Limits to Corporate Bond Issuance in Proportion to Legal Capital
How EU member states regulate the amount of corporate bonds a company may issue relative to its capital or equity base — EU countries, March 2026.
Analysis: Prof. Marco Ventoruzzo (Bocconi University) · Visualisation: ECGI
Classification involves simplifications and is intended as illustrative of the scope and rigidity of mandatory limits imposed by national corporate law. Hover over any EU country for details. For a full accessible text alternative, use the data table below the map.
This visualisation shows an interactive map of Europe classifying EU member states into three categories based on whether their corporate law imposes rigid limits, flexible limits, or no limits on the amount of bonds a company may issue relative to its capital or equity base. A full data table is provided below the map as a text alternative.
“Rigid limits”: rules setting a general mandatory cap on bond issuance with limited exemptions. “Flexible limits”: systems with some limitations, significantly more flexible than rigid systems. “No limits”: bond amount substantially left to private ordering and negotiation. Classification involves simplifications; for illustrative purposes only. Source: Prof. Marco Ventoruzzo analysis, March 2026.
View full country data table (text alternative for this map)

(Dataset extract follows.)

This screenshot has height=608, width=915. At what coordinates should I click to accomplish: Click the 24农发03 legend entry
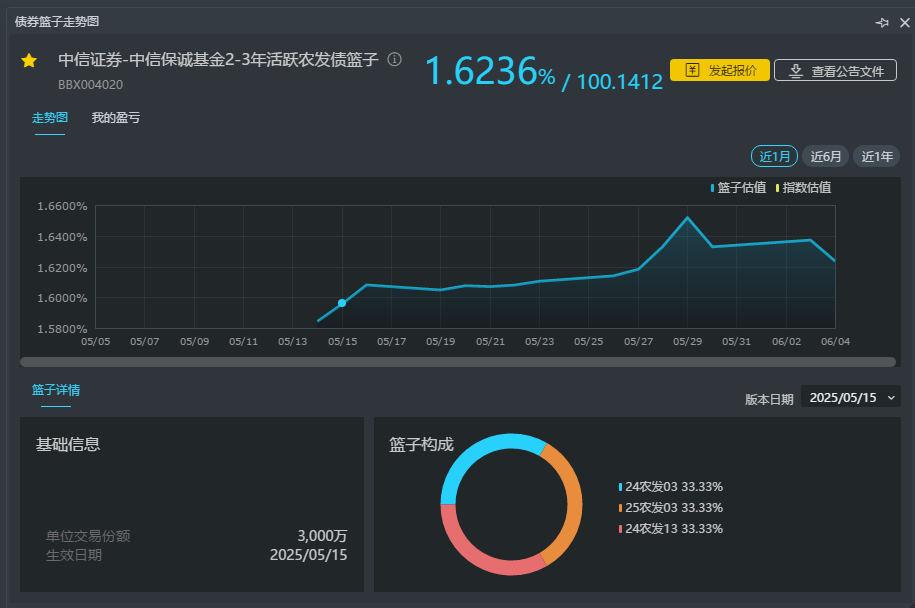pos(672,487)
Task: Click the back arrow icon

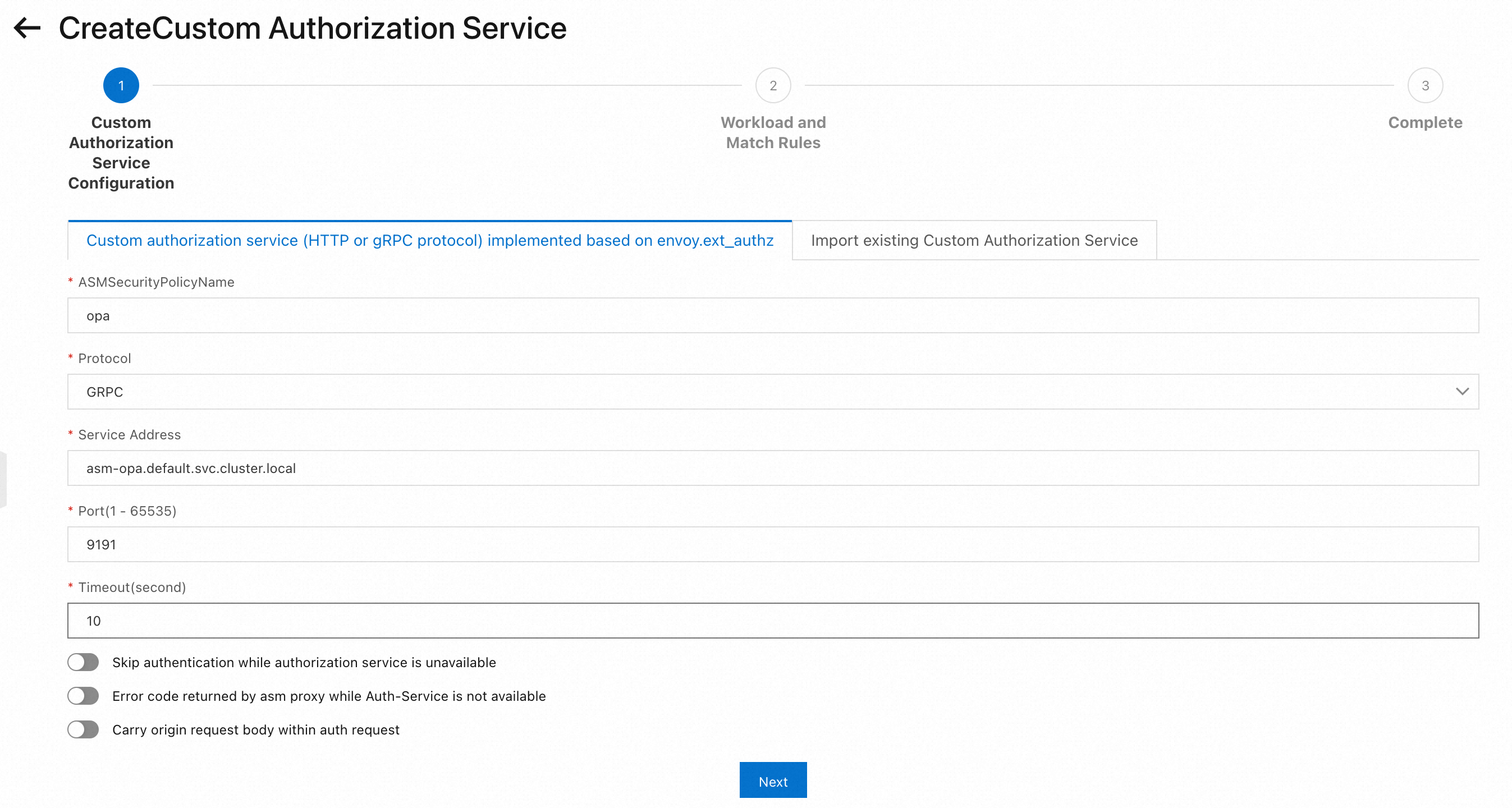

| Member state | Classification | Detail |
|---|---|---|
| Austria | Flexible limits | Flexible ratio-based constraints |
| Belgium | Flexible limits | Flexible limits; board discretion applies |
| Bulgaria | Rigid limits | Rigid capital-based cap on bond issuance |
| Croatia | Flexible limits | Flexible limits |
| Cyprus | Flexible limits | Flexible limits |
| Czechia | Flexible limits | Flexible limits |
| Denmark | No limits | No statutory cap on bond issuance volume |
| Estonia | No limits | No statutory cap on bond issuance volume |
| Finland | Flexible limits | Flexible limits |
| France | Rigid limits | Art. L228-39 Code de Commerce: cap tied to equity base |
| Germany | Flexible limits | No general cap; flexible market-based constraints |
| Greece | Flexible limits | Flexible limits |
| Hungary | Flexible limits | Flexible limits |
| Ireland | No limits | No statutory cap on bond issuance volume |
| Italy | Rigid limits | Art. 2412 c.c.: bonds capped at twice share capital plus legal and available reserves |
| Latvia | No limits | No statutory cap on bond issuance volume |
| Lithuania | Flexible limits | Flexible limits |
| Luxembourg | Flexible limits | Flexible limits |
| Malta | Flexible limits | Flexible limits |
| Netherlands | No limits | No statutory cap on bond issuance volume |
| Poland | Flexible limits | Flexible limits |
| Portugal | Rigid limits | Art. 349 CSC: financial autonomy ratio — equity must represent at least 35% of assets after issuance |
| Romania | Rigid limits | Rigid capital-based cap on bond issuance |
| Slovakia | Flexible limits | Flexible limits |
| Slovenia | Flexible limits | Flexible limits |
| Spain | Flexible limits | Flexible limits |
| Sweden | No limits | No statutory cap on bond issuance volume |
Note: classification involves simplifications and is intended as illustrative only. Portugal's rule (Art. 349 CSC) operates via a financial autonomy ratio rather than a nominal cap, but is classified as “rigid” given the structural equity constraint it imposes. Source: Prof. Marco Ventoruzzo analysis, March 2026.